In early 2019, an 18,000-square-feet location opened at the Brooklyn Navy Yard.

On July 18, 2023, Tupper and Federman opened a new 4,500-square-foot outpost near Hudson Yards.

==In popular culture==
Josh Russ Tupper appeared on The Martha Stewart Show to make Chopped Liver, the Oy Vey Schmear sandwich, Whitefish & Baked Salmon Salad and the Super Heebster sandwich.

The Leonard Lopate Show on NPR discussed Russ & Daughters.

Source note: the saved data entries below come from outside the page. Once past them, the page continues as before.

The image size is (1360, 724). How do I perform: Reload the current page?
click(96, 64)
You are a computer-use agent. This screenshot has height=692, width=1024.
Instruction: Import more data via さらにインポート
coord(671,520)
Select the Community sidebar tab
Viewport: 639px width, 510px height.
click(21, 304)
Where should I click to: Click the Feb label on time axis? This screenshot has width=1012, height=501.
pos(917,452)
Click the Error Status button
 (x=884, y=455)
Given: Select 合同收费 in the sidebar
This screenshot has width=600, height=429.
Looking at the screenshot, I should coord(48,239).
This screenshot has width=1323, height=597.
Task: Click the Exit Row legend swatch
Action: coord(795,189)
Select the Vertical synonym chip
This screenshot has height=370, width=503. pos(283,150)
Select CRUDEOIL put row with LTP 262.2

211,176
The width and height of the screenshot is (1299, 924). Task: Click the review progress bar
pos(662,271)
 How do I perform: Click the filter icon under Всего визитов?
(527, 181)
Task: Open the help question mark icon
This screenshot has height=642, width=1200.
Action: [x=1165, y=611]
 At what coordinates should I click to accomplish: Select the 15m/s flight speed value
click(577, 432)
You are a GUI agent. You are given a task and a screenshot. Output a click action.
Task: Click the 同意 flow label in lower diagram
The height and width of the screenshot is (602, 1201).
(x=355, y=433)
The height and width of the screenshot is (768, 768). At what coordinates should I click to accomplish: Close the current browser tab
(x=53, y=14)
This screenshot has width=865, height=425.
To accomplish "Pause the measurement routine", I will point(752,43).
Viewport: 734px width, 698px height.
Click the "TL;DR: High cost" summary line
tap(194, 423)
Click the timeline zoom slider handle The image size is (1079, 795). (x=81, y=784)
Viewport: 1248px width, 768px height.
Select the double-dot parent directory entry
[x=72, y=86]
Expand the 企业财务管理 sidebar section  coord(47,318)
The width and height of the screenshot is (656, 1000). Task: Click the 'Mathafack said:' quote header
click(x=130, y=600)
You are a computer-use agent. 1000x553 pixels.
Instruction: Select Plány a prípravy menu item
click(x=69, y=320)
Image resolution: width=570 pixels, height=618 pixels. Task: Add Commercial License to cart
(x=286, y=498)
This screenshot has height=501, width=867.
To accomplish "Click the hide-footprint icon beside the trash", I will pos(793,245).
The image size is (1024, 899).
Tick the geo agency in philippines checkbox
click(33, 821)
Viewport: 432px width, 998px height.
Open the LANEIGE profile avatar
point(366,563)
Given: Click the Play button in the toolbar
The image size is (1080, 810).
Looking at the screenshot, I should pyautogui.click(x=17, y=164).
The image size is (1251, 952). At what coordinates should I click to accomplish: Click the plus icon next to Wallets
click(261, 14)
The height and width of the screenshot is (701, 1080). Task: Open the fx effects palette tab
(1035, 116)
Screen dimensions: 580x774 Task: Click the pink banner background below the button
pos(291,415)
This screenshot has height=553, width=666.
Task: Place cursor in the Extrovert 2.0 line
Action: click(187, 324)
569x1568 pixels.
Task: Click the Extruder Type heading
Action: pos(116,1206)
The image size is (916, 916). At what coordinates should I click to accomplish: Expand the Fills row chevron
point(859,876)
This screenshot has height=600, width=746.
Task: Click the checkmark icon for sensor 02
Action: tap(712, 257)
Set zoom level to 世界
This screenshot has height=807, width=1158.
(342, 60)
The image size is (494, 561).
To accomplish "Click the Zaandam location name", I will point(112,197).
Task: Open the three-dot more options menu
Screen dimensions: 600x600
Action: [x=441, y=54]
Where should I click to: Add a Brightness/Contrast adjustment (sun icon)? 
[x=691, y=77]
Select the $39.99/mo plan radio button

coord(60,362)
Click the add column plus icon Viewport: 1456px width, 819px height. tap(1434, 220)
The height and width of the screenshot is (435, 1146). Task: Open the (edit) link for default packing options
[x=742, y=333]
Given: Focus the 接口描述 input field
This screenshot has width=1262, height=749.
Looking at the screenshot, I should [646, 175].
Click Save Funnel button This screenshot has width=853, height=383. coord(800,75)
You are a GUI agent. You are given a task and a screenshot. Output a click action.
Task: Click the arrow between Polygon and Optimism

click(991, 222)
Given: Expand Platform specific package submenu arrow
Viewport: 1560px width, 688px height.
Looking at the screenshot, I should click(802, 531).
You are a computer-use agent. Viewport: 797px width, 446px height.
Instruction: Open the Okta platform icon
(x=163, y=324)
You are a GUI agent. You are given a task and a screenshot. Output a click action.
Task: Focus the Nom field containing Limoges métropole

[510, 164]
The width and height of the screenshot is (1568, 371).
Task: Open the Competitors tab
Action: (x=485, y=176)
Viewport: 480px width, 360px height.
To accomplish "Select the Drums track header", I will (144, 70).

WNYC featured Russ & Daughters when Amy Eddings reported on "Last Chance Foods", in a segment called "A Palatable Passover: Russ & Daughters explains matzo, gefilte fish and charoset."

Russ & Daughters was also featured on two episodes of the TV series Louie and in the theatrical movie Lola Versus.

Anthony Bourdain covered Russ & Daughters in the 'Disappearing Manhattan' episode of Anthony Bourdain: No Reservations (Season 5, Episode 6) with American journalist and novelist, Joel Rose.

In 2021, the Financial Times ranked it as one of the "50 greatest food stores in the world".